§ YOUR GOAL:
From the items below, copy out every line word for word, starting at the line containing "Given: Click the Heena Singh name link" and ending at the line containing "Looking at the". Leave the pictures out.

## START GIVEN RECORDS

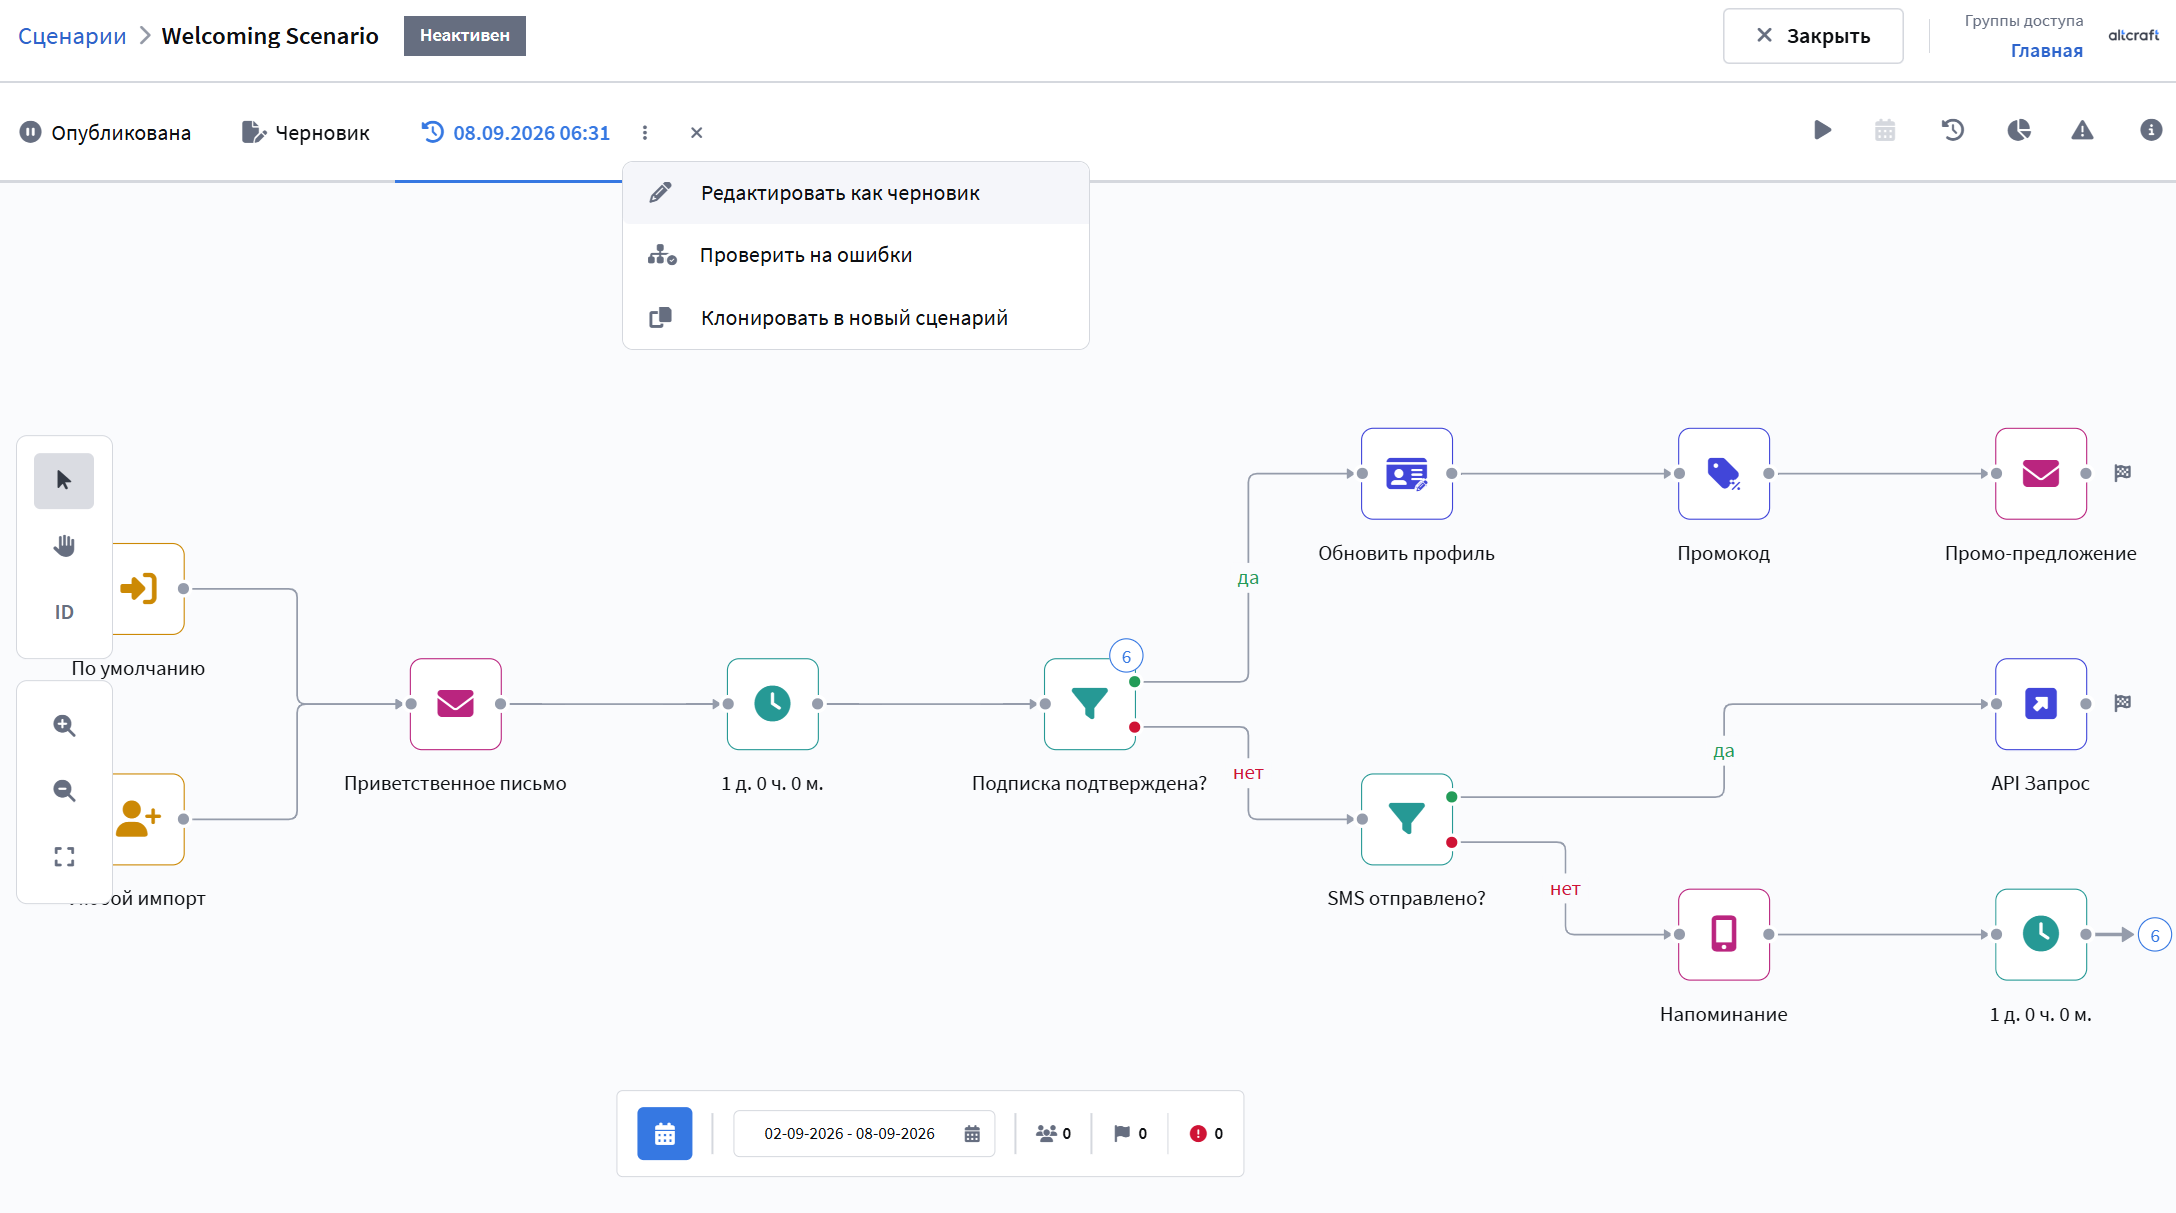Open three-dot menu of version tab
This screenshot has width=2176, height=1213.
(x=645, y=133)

## END GIVEN RECORDS
## START GIVEN RECORDS

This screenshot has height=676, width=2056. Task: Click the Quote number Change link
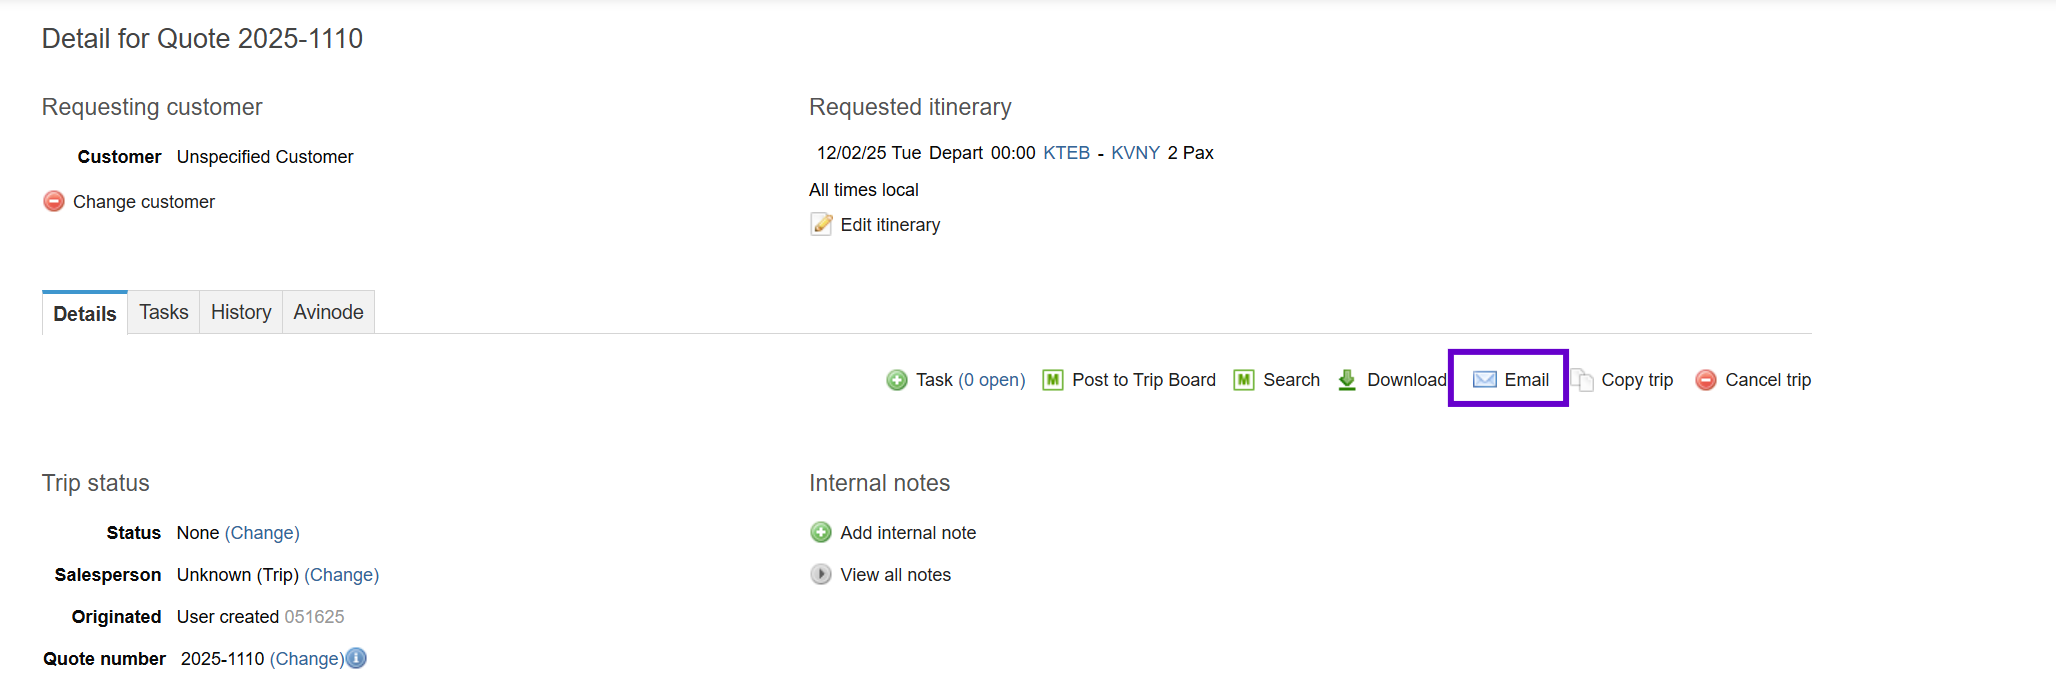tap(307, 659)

## END GIVEN RECORDS
## START GIVEN RECORDS

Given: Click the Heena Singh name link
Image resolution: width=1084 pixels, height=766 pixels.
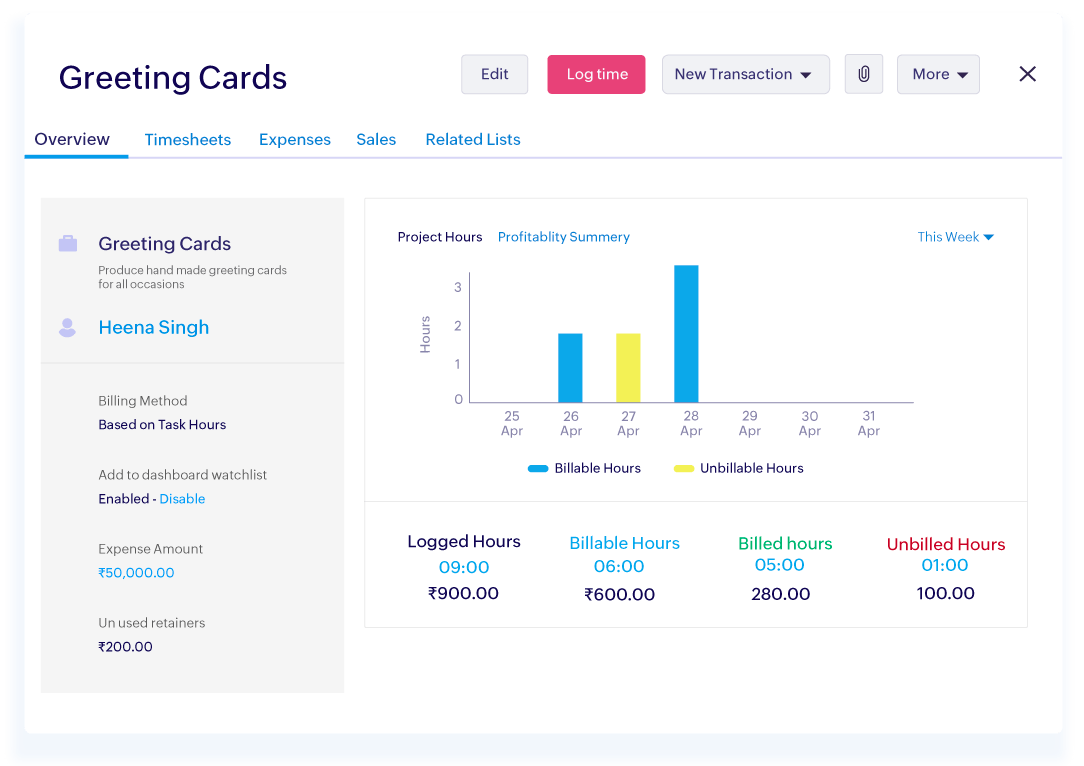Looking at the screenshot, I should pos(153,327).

## END GIVEN RECORDS

§ OUTPUT FOR THIS TASK:
Given: Click the Heena Singh name link
Image resolution: width=1084 pixels, height=766 pixels.
Looking at the screenshot, I should pos(153,327).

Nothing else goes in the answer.